This Serverless service shows how to configure a Lambda function in a VPC with public internet access by using a NAT Gateway. It will configure all necessary VPC resources and deploy a Lambda function in the VPC. The VPC will demonstrate that it has internet access by using Amazon SNS to send an SMS message.


To use this example, run the following steps. You must have the Serverless Framework installed.

  1. Create a new service from this repository and install the dependencies.

    serverless create --template-url --path nat-gateway
    cd nat-gateway
    npm i
  2. Update the SMS_NUMBER environment variable in the serverless.yml file to use the SMS number where you want to send a message.

  3. Deploy your service.

    In your terminal, run:

    serverless deploy

    This will take a few minutes to provision the VPC resources.

  4. Invoke your function to send the SMS message.

    In your terminal, run:

    serverless invoke -f sendText

    You should receive an SMS message to the number provided.


The serverless.yml file is creating the following resources:

  • A VPC;
  • Two public subnets and two private subnets. The Lambda functions will use the private subnets, but the NAT Gateways will be in the public subnets.
  • An Internet Gateway and a VPC Gateway Attachment to connect the Gateway to the VPC. The Internet Gateway will allow public internet access for the public subnets.
  • RouteTables and Subnet Route Table Associations to associate each subnet with a route table.
  • Routes in the public subnet route tables that direct traffic through the Internet Gateway.
  • Two Elastic IP Addresses that will be assigned to our NAT Gateways.
  • Two NAT Gateways that will be used to connect our private subnets to the public internet.
  • Routes in the private subnet route tables to route traffic through the NAT Gateways.
  • A Security Group to give to our Lambda function.
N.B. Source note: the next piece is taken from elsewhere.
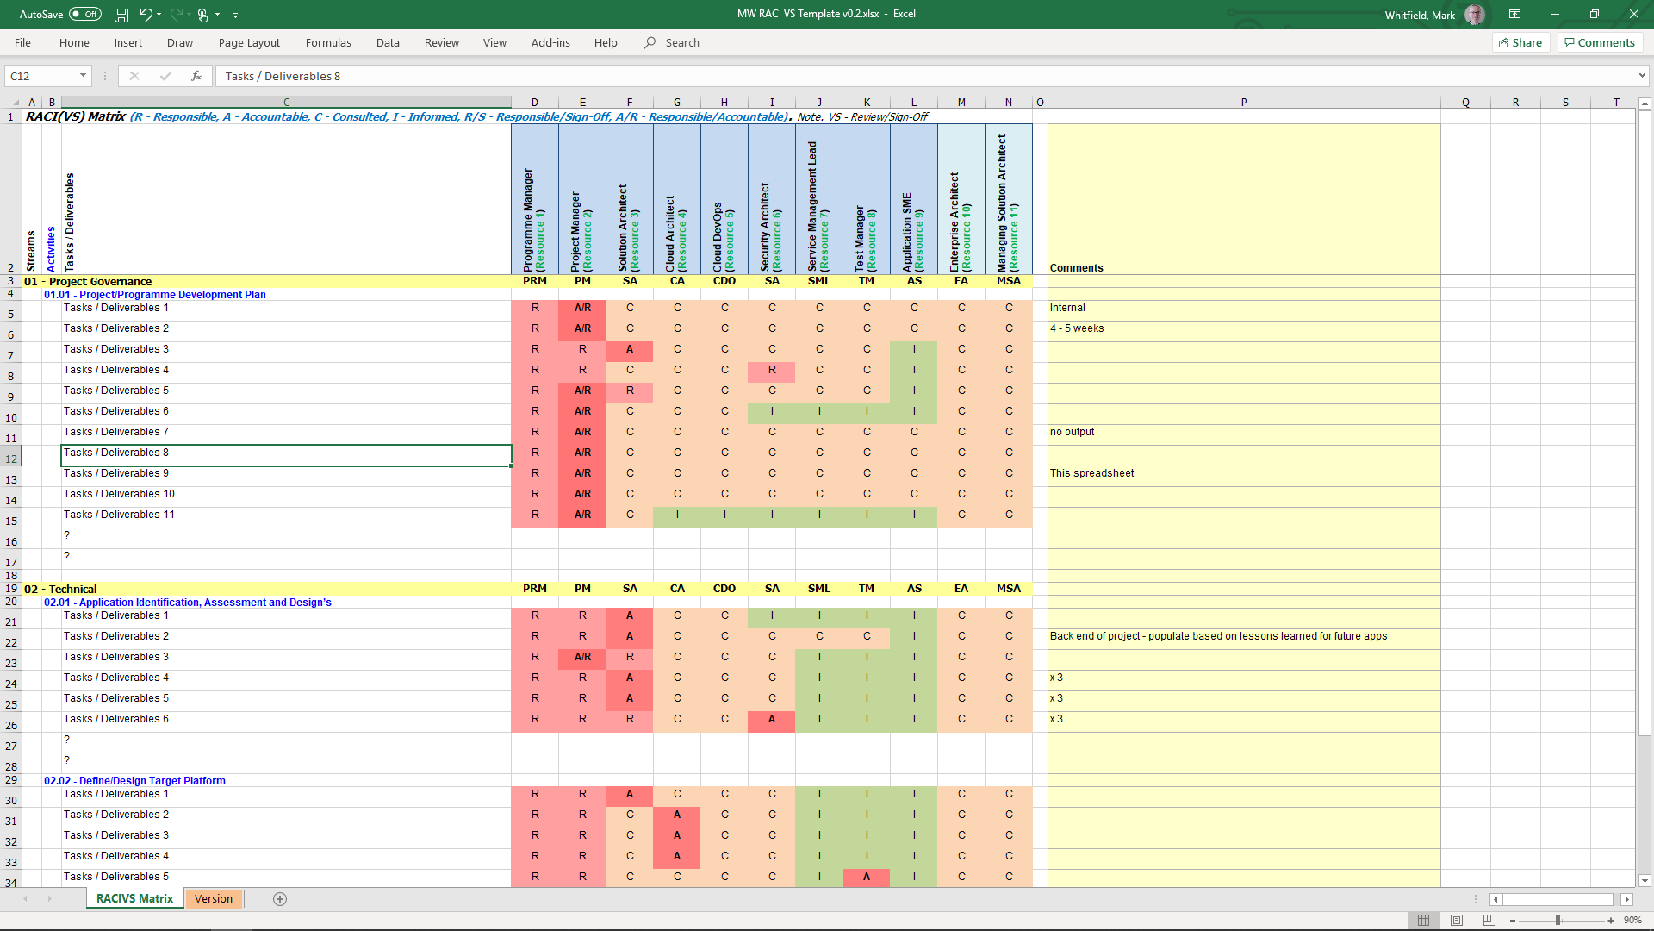1654x931 pixels.
Task: Click the Normal view icon in the status bar
Action: coord(1424,920)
The general architecture is as follows:

Lambda in VPC with NAT Gateway

Our Lambda functions are (functionally) in the private subnets of our VPC. Their web requests are routed through the NAT Gateway into the public subnet where the traffic can go through the internet gateway to the public internet. With public internet access, our Lambda function has access AWS services like SNS.

In our Lambda function configuration, we use the private subnet IDs and the security group ID to configure our Lambda function to be in a VPC.

This is a lot of resources and can be quite confusing if you're not a networking wizard. Both the VPC resources and the Lambda function are combined in this example stack for ease of demonstration. For production use cases, I would recommend splitting the VPC configuration into a different CloudFormation stack altogether. You could refer to the exported values from that stack in your Serverless service.